The commentary in MLB 2005 is almost up to par with a PS2 sports game. Sound effects are done equally as well, as the crack of a bat hitting the ball is accurately portrayed here. You'll hear shouts from the crowd, and even hot dog vendors trying to sell their goods. Musically, what you hear will be pretty good. The stadium tunes between plays will ring in your ears as your batter walks up to the plate and kicks the dirt out of his cleats.

Following the long line of 989 sports titles, MLB 2005 is a true baseball sim all the way. Every team, player, and major stadium is replicated in the game. These are accompanied by a few game modes that are sure to keep baseball fans happy.

The standard Exhibition and League play are offered, but where this game shines is in its extra features. Though you cannot create a completely new team, you can create new players per your specifics and then trade them to or from teams at your leisure. You can also step off the field and into the manager's shoes by organizing a franchise and trading players. This is a simple mode with lots to offer.

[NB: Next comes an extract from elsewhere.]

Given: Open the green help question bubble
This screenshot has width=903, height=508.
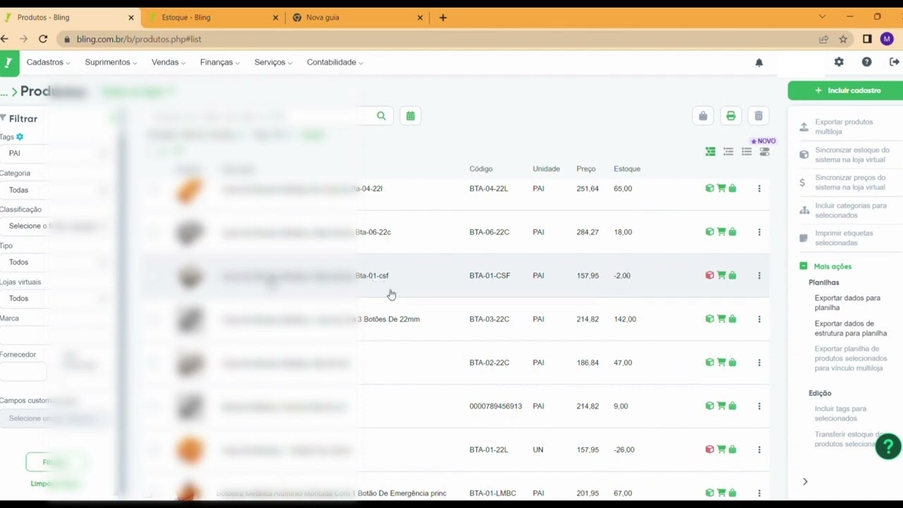Looking at the screenshot, I should tap(888, 447).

There is a lot of fun to be had from these modes, and the Home Run Derby is no exception. You can take about a dozen players and wail at up to 30 pitches to see who the big slugger amongst the group is.

MLB 2005 is one of those games with a difficulty range as wide as the Atlantic. There are so many teams, modes, and settings that there is some state manageable for everyone in there. A more difficult part of the game, however, is the control scheme. Getting this down in your memory will take some practice, and a little more time.

Game Mechanics:
The same killer pitching/batting system is back in MLB 2005. The pitcher chooses a pitch and selects where he wants to put it over the plate. The batter gets a quick glance at where the ball is coming and then tries to position himself for a hit. This works rather well, as does the pitch/guess ability that allows the batter to guess where the ball is coming, and if he is correct, his chances of a good hit increase dramatically.

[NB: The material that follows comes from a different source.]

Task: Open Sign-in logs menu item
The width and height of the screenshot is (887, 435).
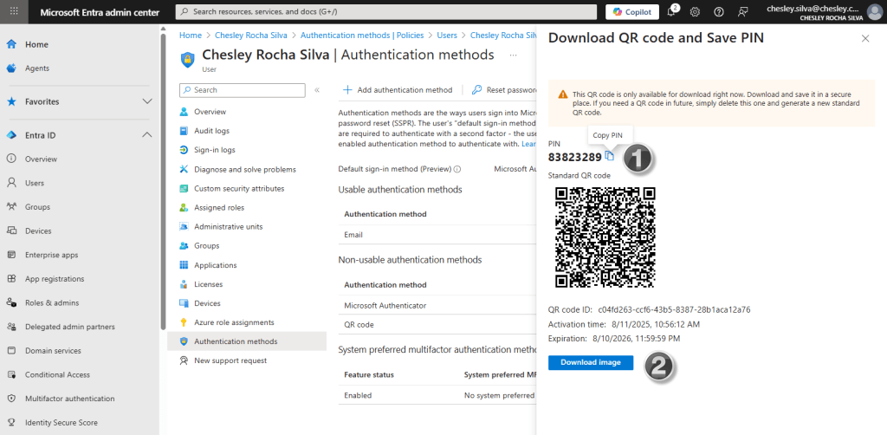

The problems with control arise on both sides of the coin when people are running the bases. Controlling the runners is confusing as hell, and they always seem to take their sweet time to leave the base. The same problems in last year's game also arise with the fielders. The 'sprint' button is the same as the button to throw to first base. When you sprint to pick up a ball, if you don't let go right before you get there, you'll always throw to first base, which leaves the guy heading for home safe and sound. It's a shame they haven't addressed any control problems, but when you have the only baseball game on the PS1 you can do things like that.

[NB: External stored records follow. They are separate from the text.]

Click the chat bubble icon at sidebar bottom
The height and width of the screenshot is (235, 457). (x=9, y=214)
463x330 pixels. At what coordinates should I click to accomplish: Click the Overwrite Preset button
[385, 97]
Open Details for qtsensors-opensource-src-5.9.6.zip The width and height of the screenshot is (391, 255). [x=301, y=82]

Despite the tricky controls, dated graphics, and a few bugs, MLB 2005 is actually a decent baseball game. For PS1 owners, this is the baseball game to buy. In fact, it is now the only baseball game to buy. The problem here is if you really love baseball games, then you probably already own MLB 2004. MLB 2005 is practically the same game, just with updated rosters and a few new tweaks to the features. Unless you're trying to complete a collection, there isn't much reason to get this one. However, if you're dying to get a cheap baseball game then this is definitely it.